Hi Shashi,
I'm not sure I understand your issue. The Canopy centroid calculation
divides the individual term totals by the number of points that have
been added to the cluster, not by the cardinality of the vector:
public Vector computeCentroid() {
Vector result = new SparseVector(pointTotal.cardinality());
for (int i = 0; i < pointTotal.cardinality(); i++)

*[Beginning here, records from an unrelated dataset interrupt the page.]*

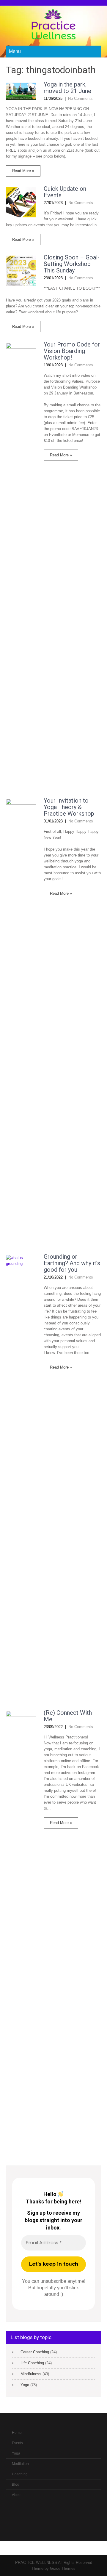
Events (17, 2443)
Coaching (20, 2474)
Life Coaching (32, 2363)
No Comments (80, 98)
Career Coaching (35, 2352)
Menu (15, 51)
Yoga (25, 2385)
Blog (15, 2484)
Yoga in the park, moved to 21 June (67, 87)
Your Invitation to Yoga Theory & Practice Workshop (69, 807)
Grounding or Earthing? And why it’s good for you (72, 1263)
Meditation (20, 2464)
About (16, 2495)
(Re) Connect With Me (68, 1716)
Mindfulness (31, 2374)
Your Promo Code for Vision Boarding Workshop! (72, 351)
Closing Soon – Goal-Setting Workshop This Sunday (72, 264)
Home (17, 2433)
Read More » (23, 171)
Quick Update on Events (65, 192)
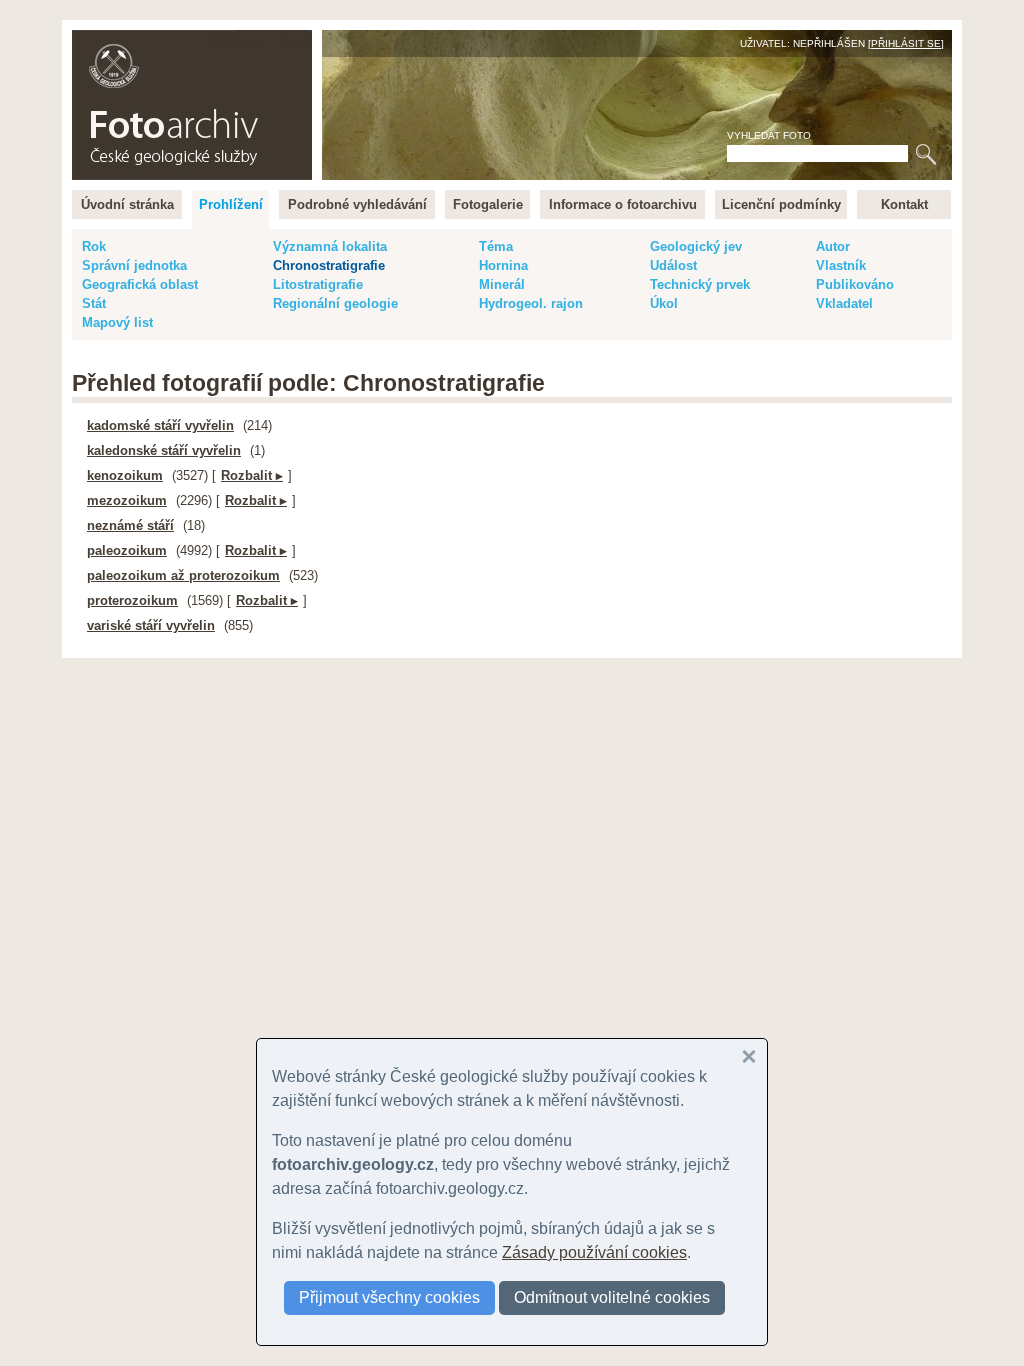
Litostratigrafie (318, 284)
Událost (673, 265)
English (287, 40)
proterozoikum (132, 600)
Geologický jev (696, 246)
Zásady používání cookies (594, 1252)
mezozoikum (127, 500)
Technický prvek (700, 284)
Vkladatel (844, 303)
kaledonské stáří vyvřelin (164, 450)
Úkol (664, 303)
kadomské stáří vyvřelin (160, 425)
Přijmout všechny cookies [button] (389, 1297)
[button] (749, 1057)
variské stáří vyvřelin (151, 625)
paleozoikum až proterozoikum (183, 575)
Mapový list (117, 322)
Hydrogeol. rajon (531, 303)
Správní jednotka (134, 265)
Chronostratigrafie (329, 265)
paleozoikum (127, 550)
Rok (94, 246)
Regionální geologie (335, 303)
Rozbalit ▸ (252, 475)
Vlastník (841, 265)
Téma (496, 246)
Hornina (503, 265)
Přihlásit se (906, 43)
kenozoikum (125, 475)
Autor (833, 246)
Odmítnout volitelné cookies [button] (612, 1297)
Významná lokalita (330, 246)
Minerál (502, 284)
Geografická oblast (140, 284)
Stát (94, 303)
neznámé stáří (130, 525)
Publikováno (855, 284)
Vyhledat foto (769, 135)
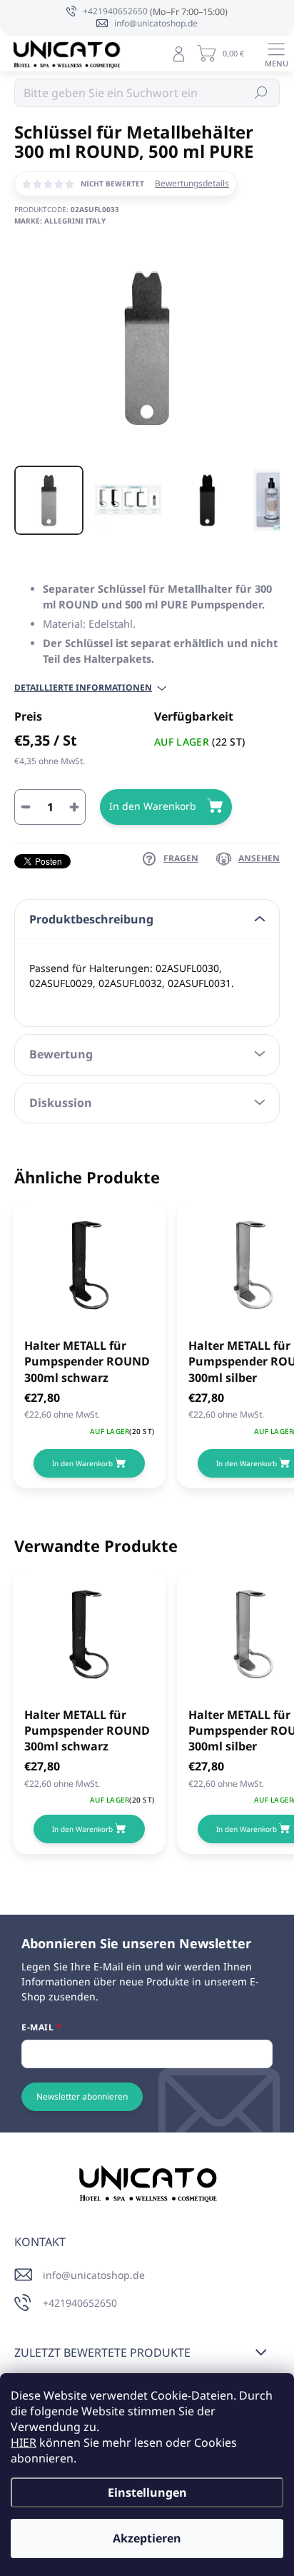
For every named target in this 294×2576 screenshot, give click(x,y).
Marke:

result.set(i, pointTotal.get(i) / numPoints);
return result;
}
Am I misinterpreting something?
Jeff
Shashikant Kore wrote:
> Hi,
>
> To calculate the centroid (say in Canopy clustering) of a set of
> sparse vectors, all the nonzero weights are added for each term and
> then divided by the cardinality of the vector. Which is the average of
> weights of a term in all the vectors.
>
> I have sparse vectors of cardinalty of 50,000+, but each vector has
> only couple of hundreds of terms. While calculating centroid, for
> each term, only few hundred documents with nonzero term weights
> contribute to the total weight, but since it is divided by the
> cardinalty(50,000), the final weight is miniscule. This results into
> small document being marked closer to the centroid as they have fewer
> terms in them. The clusters don't look "right."
>
> I am wondering if the term weights of centroid should be calculated by
> considering only the nonzero elements. That is, if a term has occurs
> in 10 vectors, then the weight of the term in centroid is the average
> of these 10 weight values. I couldn't locate any literature which
> specifically talks about the case of sparse vectors in centroid
> calculation. Any pointers are appreciated.
>
> Thanks,
> shashi
>
>